2010年12月19日日曜日

太宰治 『津軽』

自らの出生のルーツを探るため、津軽へと旅立つ太宰の回想録。

この小説の最大のクライマックスは、育ての親たけと再会する場面。
たけに会いたい、会いたい、と気持より先に足が動いてしまう。そして、感動的な再会を果たすところ。


 ―平和とは、こんな気持の事を言ふのであらうか。もし、さうなら、私はこの時、生れてはじめて心の平和を体験したと言つてもよい。―
 
大袈裟なくらいの言葉で、太宰はその感動を表す。その仰々しさは、思わず不安を覚えるほどで、グイグイとクライマックスまで気持ちを引っ張っていってくれる。
それまでの紀行文的な調子から一変しての物語的な感情表現は、多少通俗的であっても、感動的で心地良い。

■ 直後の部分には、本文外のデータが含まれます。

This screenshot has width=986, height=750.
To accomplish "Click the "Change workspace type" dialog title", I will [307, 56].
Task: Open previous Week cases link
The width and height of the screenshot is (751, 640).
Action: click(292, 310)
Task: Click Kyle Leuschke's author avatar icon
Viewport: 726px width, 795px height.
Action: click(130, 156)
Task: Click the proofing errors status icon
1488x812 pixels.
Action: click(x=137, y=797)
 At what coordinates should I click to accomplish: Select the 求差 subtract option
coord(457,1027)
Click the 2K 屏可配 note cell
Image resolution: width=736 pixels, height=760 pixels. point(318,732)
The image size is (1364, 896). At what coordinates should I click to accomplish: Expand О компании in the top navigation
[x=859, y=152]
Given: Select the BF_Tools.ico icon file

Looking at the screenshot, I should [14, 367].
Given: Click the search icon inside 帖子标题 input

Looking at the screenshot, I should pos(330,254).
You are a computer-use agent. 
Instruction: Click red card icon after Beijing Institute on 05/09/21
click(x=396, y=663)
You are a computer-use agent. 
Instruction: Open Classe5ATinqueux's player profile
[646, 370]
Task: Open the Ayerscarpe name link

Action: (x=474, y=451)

でも、なんとこの再会シーン、実はフィクションが半分くらい入っていると知ったときは驚いた。そして寂しくなった。実際はそこまで感動的でなかった再会シーンを、こうもドラマティックに書くとは。熱海の旅館で豪遊してお金を使い果たした太宰は、「東京に金を借りてくる」と、その場に一緒にいた友人を残して、旅館をあとに。しかし、待てど暮らせど帰ってこない。たまりかねた友人は旅館の主人を見張り役につけ、太宰を探しに東京に行くと、なんと、太宰は呑気に井伏鱒二宅で将棋を打っていたという。「走れメロス」を書いた作者とは思えない所業。なんとも寂しい話だ。彼の中の安心できるもの、愛せるもの、懐かしいもの、素直なもの、そういうものは小説の中にしかなかったのかな。実生活においては、真に欲する行動が出来ない。道化のようなやり方でしか、世間と接せられなかった。そうして溜まっていった嘘や虚構の重さを考えると、罪悪感やら恥ずかしさやら何やらで、死にたくなるだろう。